WORK INSTRUCTION ::
Return verbatim the line containing "Task: Open Einzelheiten zum Kauf ansehen link" together with all lines that follow it, through the end of the records.
>>>
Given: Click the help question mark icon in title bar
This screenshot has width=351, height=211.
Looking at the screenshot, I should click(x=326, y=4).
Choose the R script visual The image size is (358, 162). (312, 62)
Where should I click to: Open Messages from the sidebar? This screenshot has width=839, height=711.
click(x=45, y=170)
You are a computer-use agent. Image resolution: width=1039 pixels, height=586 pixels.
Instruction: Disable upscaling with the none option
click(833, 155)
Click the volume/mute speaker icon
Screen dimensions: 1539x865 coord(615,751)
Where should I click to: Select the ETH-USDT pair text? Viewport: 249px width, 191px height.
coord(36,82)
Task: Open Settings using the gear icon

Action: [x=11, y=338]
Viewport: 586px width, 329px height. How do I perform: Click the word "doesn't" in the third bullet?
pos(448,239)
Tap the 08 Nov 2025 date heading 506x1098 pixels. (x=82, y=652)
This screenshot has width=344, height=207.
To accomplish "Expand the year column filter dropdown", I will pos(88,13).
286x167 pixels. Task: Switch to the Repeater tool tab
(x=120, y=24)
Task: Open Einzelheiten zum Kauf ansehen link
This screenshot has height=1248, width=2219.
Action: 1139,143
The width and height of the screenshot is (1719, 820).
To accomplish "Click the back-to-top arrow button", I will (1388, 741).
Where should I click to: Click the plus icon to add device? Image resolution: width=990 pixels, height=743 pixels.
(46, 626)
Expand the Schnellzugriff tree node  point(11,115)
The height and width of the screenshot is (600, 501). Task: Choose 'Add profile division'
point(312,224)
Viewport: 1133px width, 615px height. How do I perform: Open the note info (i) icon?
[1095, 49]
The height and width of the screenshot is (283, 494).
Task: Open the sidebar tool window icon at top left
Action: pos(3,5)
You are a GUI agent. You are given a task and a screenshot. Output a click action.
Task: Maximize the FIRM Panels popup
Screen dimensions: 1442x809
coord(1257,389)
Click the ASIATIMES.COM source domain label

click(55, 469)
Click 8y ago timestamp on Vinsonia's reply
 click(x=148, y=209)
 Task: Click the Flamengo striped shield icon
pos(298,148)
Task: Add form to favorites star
<<<
SOLUTION TO THIS PROBLEM ::
Task: Open Einzelheiten zum Kauf ansehen link
This screenshot has height=1248, width=2219.
Action: 1139,143
The width and height of the screenshot is (1719, 820).
To accomplish "Click the back-to-top arrow button", I will (1388, 741).
Where should I click to: Click the plus icon to add device? Image resolution: width=990 pixels, height=743 pixels.
(46, 626)
Expand the Schnellzugriff tree node  point(11,115)
The height and width of the screenshot is (600, 501). Task: Choose 'Add profile division'
point(312,224)
Viewport: 1133px width, 615px height. How do I perform: Open the note info (i) icon?
[1095, 49]
The height and width of the screenshot is (283, 494).
Task: Open the sidebar tool window icon at top left
Action: pos(3,5)
You are a GUI agent. You are given a task and a screenshot. Output a click action.
Task: Maximize the FIRM Panels popup
Screen dimensions: 1442x809
coord(1257,389)
Click the ASIATIMES.COM source domain label

click(55, 469)
Click 8y ago timestamp on Vinsonia's reply
 click(x=148, y=209)
 Task: Click the Flamengo striped shield icon
pos(298,148)
Task: Add form to favorites star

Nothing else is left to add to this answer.